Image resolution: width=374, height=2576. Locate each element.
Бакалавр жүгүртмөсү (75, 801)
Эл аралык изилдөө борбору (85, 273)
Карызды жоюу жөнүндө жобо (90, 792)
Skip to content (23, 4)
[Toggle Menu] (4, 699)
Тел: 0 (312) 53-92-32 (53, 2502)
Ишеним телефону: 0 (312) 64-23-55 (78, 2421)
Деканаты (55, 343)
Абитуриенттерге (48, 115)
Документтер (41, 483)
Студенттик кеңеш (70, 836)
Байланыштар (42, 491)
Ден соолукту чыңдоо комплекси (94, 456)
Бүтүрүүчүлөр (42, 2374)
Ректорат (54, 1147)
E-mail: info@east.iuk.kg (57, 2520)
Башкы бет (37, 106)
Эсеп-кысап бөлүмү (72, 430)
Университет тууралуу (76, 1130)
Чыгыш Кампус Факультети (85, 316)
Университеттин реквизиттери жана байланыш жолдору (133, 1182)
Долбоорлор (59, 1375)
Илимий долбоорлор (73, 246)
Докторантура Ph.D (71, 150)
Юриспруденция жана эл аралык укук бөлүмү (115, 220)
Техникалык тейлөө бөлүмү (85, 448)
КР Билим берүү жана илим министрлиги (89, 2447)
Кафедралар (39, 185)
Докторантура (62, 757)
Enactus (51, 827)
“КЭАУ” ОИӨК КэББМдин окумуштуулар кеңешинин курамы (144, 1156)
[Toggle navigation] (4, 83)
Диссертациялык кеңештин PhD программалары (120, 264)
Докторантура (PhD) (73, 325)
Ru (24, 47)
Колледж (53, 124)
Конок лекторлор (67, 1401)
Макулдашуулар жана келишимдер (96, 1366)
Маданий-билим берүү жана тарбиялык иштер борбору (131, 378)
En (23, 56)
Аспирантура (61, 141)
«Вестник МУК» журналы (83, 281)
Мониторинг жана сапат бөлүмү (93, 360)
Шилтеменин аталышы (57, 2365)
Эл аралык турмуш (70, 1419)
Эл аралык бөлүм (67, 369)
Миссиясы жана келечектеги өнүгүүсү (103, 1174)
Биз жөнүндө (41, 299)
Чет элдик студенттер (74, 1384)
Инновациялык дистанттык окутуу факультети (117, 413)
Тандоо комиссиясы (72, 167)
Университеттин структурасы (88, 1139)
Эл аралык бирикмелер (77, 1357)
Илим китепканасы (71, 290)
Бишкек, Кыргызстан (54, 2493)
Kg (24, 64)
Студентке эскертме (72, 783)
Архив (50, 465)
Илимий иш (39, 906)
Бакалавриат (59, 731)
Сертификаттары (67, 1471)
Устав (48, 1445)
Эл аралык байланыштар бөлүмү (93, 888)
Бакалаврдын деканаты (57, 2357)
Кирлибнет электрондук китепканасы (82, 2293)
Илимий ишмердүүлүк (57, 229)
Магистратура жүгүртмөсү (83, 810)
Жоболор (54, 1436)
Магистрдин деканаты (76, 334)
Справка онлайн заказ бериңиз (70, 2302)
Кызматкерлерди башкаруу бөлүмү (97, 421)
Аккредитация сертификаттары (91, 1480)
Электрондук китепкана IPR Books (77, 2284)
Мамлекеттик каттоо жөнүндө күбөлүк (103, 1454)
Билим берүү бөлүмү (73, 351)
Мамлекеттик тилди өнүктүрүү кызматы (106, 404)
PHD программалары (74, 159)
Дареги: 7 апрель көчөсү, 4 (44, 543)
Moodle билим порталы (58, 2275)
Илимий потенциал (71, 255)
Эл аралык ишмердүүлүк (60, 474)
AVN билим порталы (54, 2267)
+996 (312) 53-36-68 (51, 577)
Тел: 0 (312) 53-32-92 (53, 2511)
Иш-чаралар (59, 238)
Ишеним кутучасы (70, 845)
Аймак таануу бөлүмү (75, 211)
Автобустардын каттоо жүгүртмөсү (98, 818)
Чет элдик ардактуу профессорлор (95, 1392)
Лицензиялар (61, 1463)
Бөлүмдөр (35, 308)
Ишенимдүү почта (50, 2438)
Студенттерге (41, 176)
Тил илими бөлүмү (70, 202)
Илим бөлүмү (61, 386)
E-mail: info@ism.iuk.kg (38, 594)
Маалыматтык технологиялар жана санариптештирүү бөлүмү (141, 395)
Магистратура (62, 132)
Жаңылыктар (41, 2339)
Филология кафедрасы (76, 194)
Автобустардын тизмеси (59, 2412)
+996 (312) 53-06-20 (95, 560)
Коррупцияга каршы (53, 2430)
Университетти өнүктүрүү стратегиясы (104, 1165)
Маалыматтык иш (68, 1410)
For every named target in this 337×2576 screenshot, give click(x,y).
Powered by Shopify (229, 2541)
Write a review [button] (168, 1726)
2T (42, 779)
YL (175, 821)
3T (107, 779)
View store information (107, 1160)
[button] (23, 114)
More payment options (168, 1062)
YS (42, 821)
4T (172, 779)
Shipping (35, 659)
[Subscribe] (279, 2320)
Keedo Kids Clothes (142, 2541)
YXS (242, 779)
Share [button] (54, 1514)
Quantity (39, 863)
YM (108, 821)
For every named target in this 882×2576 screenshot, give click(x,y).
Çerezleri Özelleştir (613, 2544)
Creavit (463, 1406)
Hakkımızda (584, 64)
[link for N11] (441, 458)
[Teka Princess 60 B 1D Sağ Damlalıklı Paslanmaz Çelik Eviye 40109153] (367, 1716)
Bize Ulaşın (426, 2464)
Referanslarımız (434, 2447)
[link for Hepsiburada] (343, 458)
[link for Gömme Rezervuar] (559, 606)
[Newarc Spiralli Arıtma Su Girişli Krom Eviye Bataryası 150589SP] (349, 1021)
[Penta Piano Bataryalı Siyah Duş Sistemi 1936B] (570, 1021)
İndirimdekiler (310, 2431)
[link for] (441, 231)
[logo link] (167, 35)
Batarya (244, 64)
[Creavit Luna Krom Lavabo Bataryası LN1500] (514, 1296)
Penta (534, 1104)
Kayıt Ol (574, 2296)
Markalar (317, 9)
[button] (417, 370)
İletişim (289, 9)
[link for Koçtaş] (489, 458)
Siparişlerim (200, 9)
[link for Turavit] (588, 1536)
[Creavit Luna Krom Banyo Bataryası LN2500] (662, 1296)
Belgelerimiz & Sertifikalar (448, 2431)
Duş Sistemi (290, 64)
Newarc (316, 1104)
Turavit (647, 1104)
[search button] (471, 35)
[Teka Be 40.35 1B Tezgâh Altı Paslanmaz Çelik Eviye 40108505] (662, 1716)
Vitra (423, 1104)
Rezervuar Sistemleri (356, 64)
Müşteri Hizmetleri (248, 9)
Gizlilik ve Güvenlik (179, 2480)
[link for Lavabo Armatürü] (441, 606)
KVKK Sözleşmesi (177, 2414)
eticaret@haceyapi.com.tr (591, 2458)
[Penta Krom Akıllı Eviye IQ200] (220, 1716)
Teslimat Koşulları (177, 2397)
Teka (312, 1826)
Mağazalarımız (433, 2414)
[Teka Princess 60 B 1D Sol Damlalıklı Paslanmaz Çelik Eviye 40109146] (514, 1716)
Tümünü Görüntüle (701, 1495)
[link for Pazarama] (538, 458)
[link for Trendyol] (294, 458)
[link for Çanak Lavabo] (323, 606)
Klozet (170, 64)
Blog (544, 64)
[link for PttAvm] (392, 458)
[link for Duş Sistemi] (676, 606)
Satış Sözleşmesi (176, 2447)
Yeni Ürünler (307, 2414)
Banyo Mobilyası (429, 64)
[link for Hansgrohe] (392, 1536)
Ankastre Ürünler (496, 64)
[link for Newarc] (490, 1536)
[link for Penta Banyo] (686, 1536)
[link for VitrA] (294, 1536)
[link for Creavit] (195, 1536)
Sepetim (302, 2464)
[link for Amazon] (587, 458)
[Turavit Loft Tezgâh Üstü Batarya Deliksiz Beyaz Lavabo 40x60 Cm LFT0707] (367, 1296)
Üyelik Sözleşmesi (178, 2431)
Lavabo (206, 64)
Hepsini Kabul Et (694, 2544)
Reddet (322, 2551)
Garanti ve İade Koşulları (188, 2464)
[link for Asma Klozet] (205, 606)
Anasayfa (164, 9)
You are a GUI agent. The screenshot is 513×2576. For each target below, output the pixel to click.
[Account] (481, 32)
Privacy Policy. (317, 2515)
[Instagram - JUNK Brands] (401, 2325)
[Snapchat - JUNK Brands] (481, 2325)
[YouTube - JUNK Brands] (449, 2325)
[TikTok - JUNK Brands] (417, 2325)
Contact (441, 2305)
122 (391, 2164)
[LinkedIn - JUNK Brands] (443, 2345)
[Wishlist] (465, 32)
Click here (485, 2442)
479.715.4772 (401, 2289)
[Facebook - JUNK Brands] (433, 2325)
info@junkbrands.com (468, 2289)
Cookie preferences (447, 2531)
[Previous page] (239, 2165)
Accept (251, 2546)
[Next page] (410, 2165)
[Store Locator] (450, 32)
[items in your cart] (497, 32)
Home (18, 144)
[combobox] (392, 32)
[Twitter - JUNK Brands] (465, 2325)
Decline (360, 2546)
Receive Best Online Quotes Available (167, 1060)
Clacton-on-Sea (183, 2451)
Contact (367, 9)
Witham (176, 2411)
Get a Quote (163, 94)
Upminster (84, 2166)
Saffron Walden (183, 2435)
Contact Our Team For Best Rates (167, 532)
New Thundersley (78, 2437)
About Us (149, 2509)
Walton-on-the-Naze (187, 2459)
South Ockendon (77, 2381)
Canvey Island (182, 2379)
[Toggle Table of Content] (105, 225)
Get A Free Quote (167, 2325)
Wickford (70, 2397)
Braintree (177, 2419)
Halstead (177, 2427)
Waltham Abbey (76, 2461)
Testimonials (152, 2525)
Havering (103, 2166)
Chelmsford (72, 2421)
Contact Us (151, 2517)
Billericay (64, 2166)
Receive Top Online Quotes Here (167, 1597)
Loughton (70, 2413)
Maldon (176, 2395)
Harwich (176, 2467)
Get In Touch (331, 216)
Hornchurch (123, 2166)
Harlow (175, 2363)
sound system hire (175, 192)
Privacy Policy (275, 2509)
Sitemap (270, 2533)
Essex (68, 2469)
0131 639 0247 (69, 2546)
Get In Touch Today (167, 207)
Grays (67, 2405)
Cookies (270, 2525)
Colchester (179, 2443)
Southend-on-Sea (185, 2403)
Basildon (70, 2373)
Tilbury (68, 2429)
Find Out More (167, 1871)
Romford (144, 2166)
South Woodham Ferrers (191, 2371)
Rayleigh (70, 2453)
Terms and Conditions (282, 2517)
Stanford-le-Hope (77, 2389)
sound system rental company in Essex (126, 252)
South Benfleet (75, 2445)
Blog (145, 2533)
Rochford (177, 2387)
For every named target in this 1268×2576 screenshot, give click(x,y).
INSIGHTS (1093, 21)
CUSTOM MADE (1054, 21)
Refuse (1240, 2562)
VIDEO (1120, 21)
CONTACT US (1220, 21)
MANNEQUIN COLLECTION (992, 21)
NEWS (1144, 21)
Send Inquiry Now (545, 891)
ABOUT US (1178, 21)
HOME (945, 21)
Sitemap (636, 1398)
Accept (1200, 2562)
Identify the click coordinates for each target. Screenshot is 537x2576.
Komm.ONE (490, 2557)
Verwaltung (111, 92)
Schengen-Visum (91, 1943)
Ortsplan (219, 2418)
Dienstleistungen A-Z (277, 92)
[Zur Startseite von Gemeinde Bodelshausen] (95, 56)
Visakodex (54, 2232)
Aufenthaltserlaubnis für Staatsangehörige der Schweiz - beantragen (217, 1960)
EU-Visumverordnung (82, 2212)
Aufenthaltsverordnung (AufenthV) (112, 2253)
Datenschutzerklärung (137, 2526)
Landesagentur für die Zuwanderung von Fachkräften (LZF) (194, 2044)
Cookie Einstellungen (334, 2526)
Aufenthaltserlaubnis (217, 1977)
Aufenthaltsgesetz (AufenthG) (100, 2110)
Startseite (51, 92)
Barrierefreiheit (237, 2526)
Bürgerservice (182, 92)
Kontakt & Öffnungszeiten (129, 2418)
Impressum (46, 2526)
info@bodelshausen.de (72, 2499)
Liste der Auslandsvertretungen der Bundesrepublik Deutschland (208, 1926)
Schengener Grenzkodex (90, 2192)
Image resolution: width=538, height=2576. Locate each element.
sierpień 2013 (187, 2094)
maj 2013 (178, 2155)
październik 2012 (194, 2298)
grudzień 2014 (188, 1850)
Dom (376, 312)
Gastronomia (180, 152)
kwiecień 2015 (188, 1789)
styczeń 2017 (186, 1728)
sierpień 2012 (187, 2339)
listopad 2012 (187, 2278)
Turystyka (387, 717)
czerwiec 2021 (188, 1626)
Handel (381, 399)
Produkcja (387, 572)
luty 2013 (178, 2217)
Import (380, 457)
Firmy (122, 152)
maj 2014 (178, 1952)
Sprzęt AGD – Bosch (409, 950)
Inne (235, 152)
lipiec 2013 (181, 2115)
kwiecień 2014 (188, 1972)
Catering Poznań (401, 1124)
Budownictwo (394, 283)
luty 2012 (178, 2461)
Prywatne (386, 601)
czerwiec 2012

──────

[Written instruction] Reproduce verbatim the data lines starting at the line containing "[Snapchat - JUNK Brands] (481, 2325)" and ending at the line containing "Cookie preferences (447, 2531)", including both of those lines.

[Right answer]
[Snapchat - JUNK Brands] (481, 2325)
[YouTube - JUNK Brands] (449, 2325)
[TikTok - JUNK Brands] (417, 2325)
Contact (441, 2305)
122 (391, 2164)
[LinkedIn - JUNK Brands] (443, 2345)
[Wishlist] (465, 32)
Click here (485, 2442)
479.715.4772 (401, 2289)
[Facebook - JUNK Brands] (433, 2325)
info@junkbrands.com (468, 2289)
Cookie preferences (447, 2531)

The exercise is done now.